* [Data for this task]
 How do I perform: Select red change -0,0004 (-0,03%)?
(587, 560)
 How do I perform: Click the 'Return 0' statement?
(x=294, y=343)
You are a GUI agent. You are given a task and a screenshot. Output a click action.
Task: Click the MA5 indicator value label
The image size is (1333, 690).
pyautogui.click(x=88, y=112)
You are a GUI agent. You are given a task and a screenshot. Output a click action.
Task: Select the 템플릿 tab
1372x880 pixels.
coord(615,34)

* * *

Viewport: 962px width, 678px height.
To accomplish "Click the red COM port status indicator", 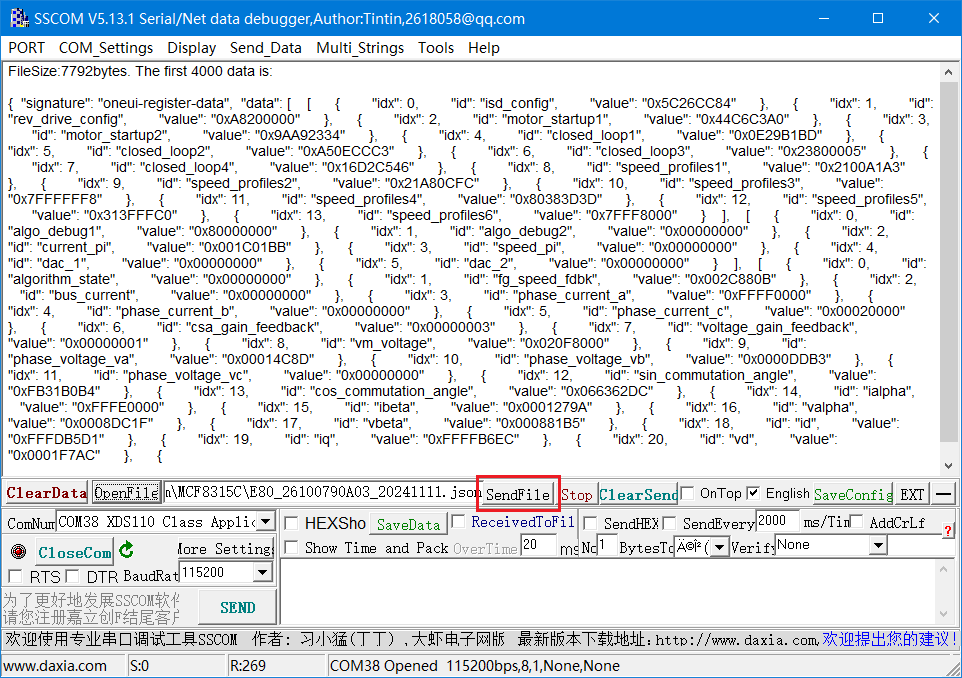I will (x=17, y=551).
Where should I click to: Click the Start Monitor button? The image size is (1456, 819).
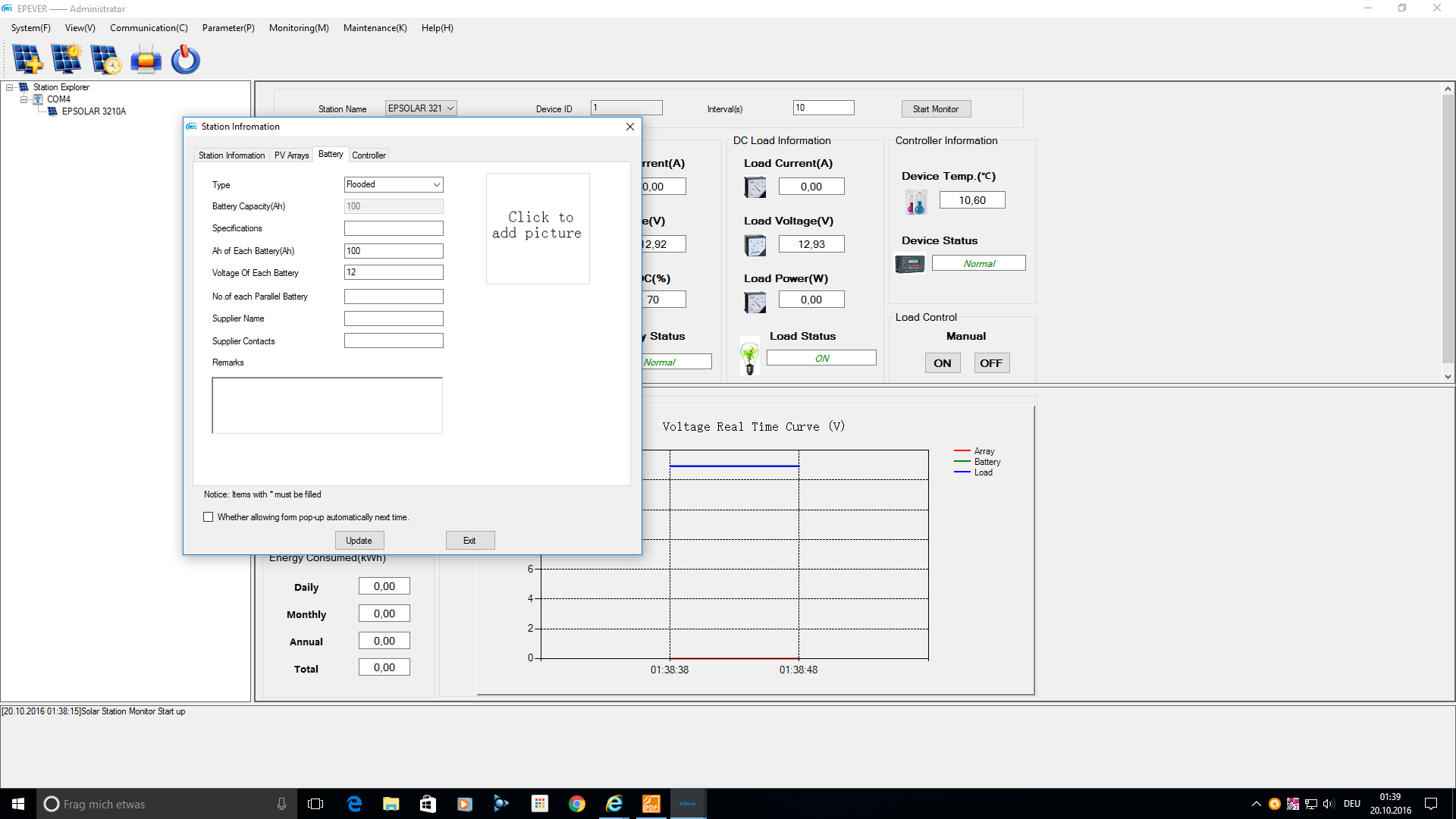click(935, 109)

* [Written task]
Render the lines of the entries above, from the line containing "How do I perform: Select" up to and including the line containing "coord(615,34)", as a JSON list of strings with one string per line and blank lines omitted.

* [Solved exercise]
[
  " How do I perform: Select red change -0,0004 (-0,03%)?",
  "(587, 560)",
  " How do I perform: Click the 'Return 0' statement?",
  "(x=294, y=343)",
  "You are a GUI agent. You are given a task and a screenshot. Output a click action.",
  "Task: Click the MA5 indicator value label",
  "The image size is (1333, 690).",
  "pyautogui.click(x=88, y=112)",
  "You are a GUI agent. You are given a task and a screenshot. Output a click action.",
  "Task: Select the 템플릿 tab",
  "1372x880 pixels.",
  "coord(615,34)"
]